The Brundtland report defines sustainability as meeting the need for the present without compromising the ability of future generations to meet their needs [1]. Unfortunately, it is only too evident that we are not living in a sustainable fashion and thus, to protect the future, we have a moral duty as a society to concentrate on achieving sustainability, globally. This is applicable to each and every one of us; no-one is exempt. Medical professionals must accept responsibility for addressing practices that are detrimental to achieving sustainability and nephrologists, particularly, work in a specialty where patient management may pose a significant threat to the environment. It is, therefore, imperative that we not only acknowledge this but that we take significant steps towards redressing the balance of sustainability.

There are two key issues that require attention: the impact of environmental change on kidney health and the impact on the environment from the care of patients with kidney disease. It is increasingly clear that the changing environment can have detrimental effects on human health and this issue is discussed in depth elsewhere [2, 3]. This Editorial complements previous discussions and focuses on the second issue, highlighting new information and defining a route map to guide the nephrology community towards a common goal of sustainability [4, 5].

REDUCING THE ENVIRONMENTAL IMPACT OF DIALYSIS

Two recently published papers are particularly worthy of comment [6, 7]. Australian nephrologists have been pioneers in this field and the environmental impact of dialysis has long been high on their agenda. A comprehensive review by Katherine Barraclough and John Agar succinctly summarizes current knowledge and presents a set of measures that can be undertaken in dialysis facilities to reduce the effect of dialysis on the environment [7].

Despite this, there is a paucity of data looking at nephrology practice and sustainability. Bendine et al. [6] sought to remedy this and prospectively collected data from 2005, with subsequent changes in environmental parameters that they describe in detail, in Fresenius dialysis centres in France [6]. Initially, an integrated management system was implemented with three focus areas: quality, environment and security.

Environmental commitment begins with eco-reporting, and Bendine et al. identified three key performance indicators (KPIs): electricity consumption, expressed in kilowatt-hours per dialysis session (kWh/session); water consumption, expressed as litres per dialysis session (L/session); and care-related waste production, expressed as kilograms/session (kg/session). To enable quantification of these KPIs, meters to measure water and power consumption directly related to the dialysis procedure were installed. These dedicated meters were added to the water treatment system and allowed water consumption related to dialysis therapy (dialysate production) to be quantified separately from water utilized for other activities (e.g cleaning and handwashing). Additionally, members of staff were given training about data collection and its purpose, and a dedicated member of unit staff was given responsibility for the collection.

In the second phase, data were collected, centrally analysed and used for benchmarking. Based on the initial results, plans for improvements were designed and implemented, including changes to equipment and reduction of inefficiencies in the dialysis process. Annual targets are pro-actively adjusted based on the collected data.

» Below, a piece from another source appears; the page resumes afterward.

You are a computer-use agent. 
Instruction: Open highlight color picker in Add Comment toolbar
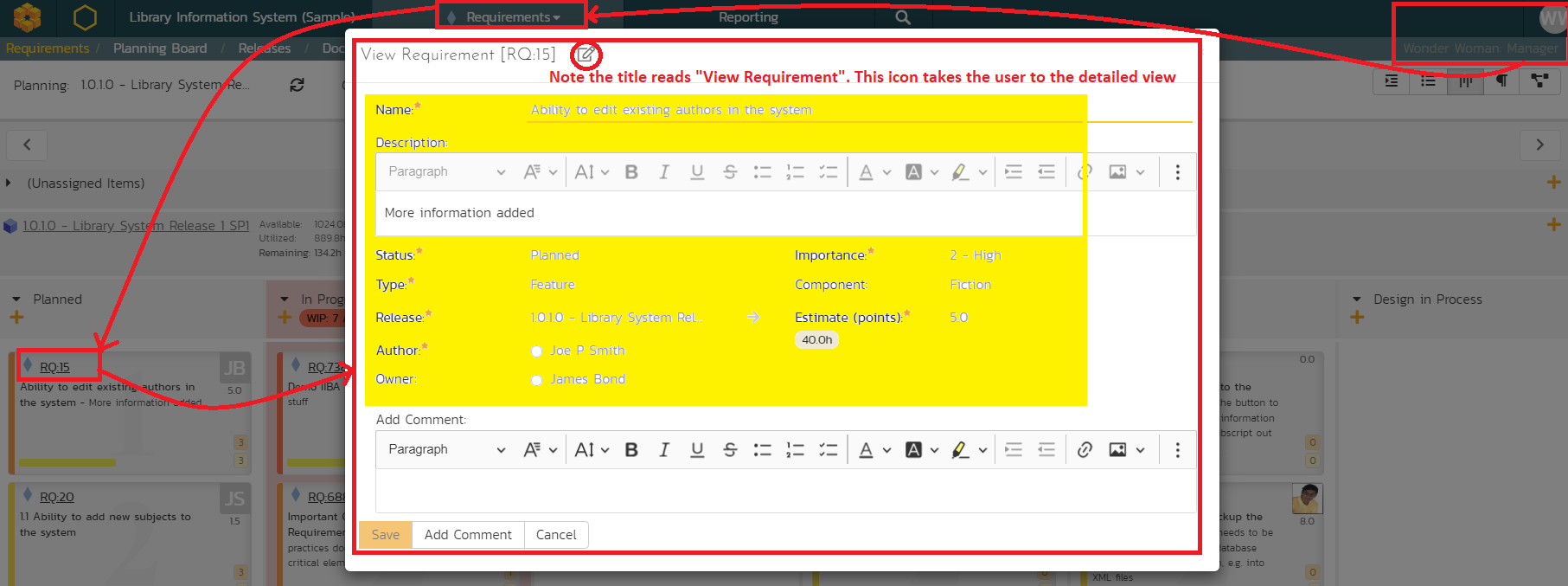[961, 449]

The most recent data for 2018 reports KPIs for almost 400 000 dialysis sessions: 16.3 kWh electricity, 382 L water and 1.1 kg of waste, all per dialysis session. This represents a significant improvement compared with figures at the time of the study conception in 2005: 23.1 kWh electricity, 801 L water and 1.8 kg of waste, while in that period the number of sessions more than doubled. Targets for the future seek to improve these parameters further, demonstrating confidence that ongoing improvement is readily achievable.

For most clinicians, these numbers will be unfamiliar and there are virtually no data in the literature to allow comparison. Where available, comparison is difficult because it is unclear whether the methodology to assess these variables is identical. Thus, for now, this study represents the most useful set of information.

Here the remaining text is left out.